Last year, I made gingerbread thinking it was a brilliant idea to swap out dried old ginger spice for the real thing, freshly grated. Calculations veering on trigonometry did nothing to achieve an accurate substitution amount. Result: ew.
This year, I tried a recipe I’ve had in my collection for a decade but have never made. A rich chocolate tart calls for a special occasion and Thanksgiving seemed just the occasion. But dough and I just don’t get along (it refuses to be dough), so while I managed to at least make a chocolate crust, I failed to note that cocoa powder is not the same as cocoa. You knew that? You could have told me.
I also realized halfway through (seriously, there’s a reason you should read recipes all the way through before attempting, but we’re stubborn, you and I) that the magazine clipping with the recipe was missing the part about how to make the chocolate filling. After Googling around and going for it, I had a rich chocolate tart that was half rich, half dry as unsweetened cocoa.

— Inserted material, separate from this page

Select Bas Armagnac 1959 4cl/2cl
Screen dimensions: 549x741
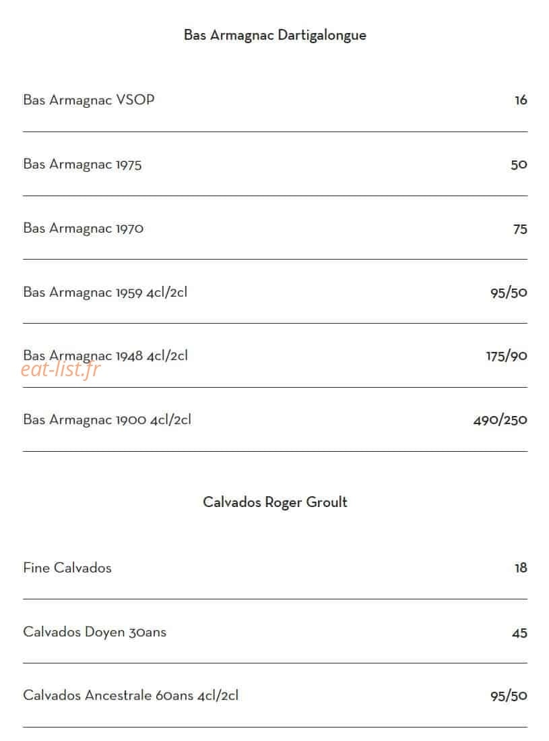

But no matter. All would be forgiven once everyone saw the adorable turkey figure I stenciled on the tart using a hand drawn turkey silhouette and powdered sugar. Before popping it in the car this morning, I took a peek at the tart only to realize that the turkey had disappeared; the sugar had dissolved into the chocolate, as if embarrassed. Back in the kitchen, I sifted more sugar around the salvaged stencil. Crisis averted. Until I arrived at my friend’s house with the turkey half dissolved again and fading fast.
But this is a day to be thankful. Thankful that I have friends who will pretend the bitter tart crust is delicious and that the cute turkey is still clearly visible even when it’s not. At least I snapped a picture of the sucker for proof. If you too want to attempt this tart using actual cocoa powder, and can somehow manage to roll the dough out to the recommended 4″ x 16 ” rectangle and find a tart pan that size while not burning the edges and not watching your turkey shape disappear, by all means try the recipe.
On my drive home, a shooting star shot across the sky—a magical moment considering that it was, well, a star shooting across the sky to its death but more so because it was so clearly visible even from a city highway. You’d think I wished for more sense when it comes to baking, but I didn’t.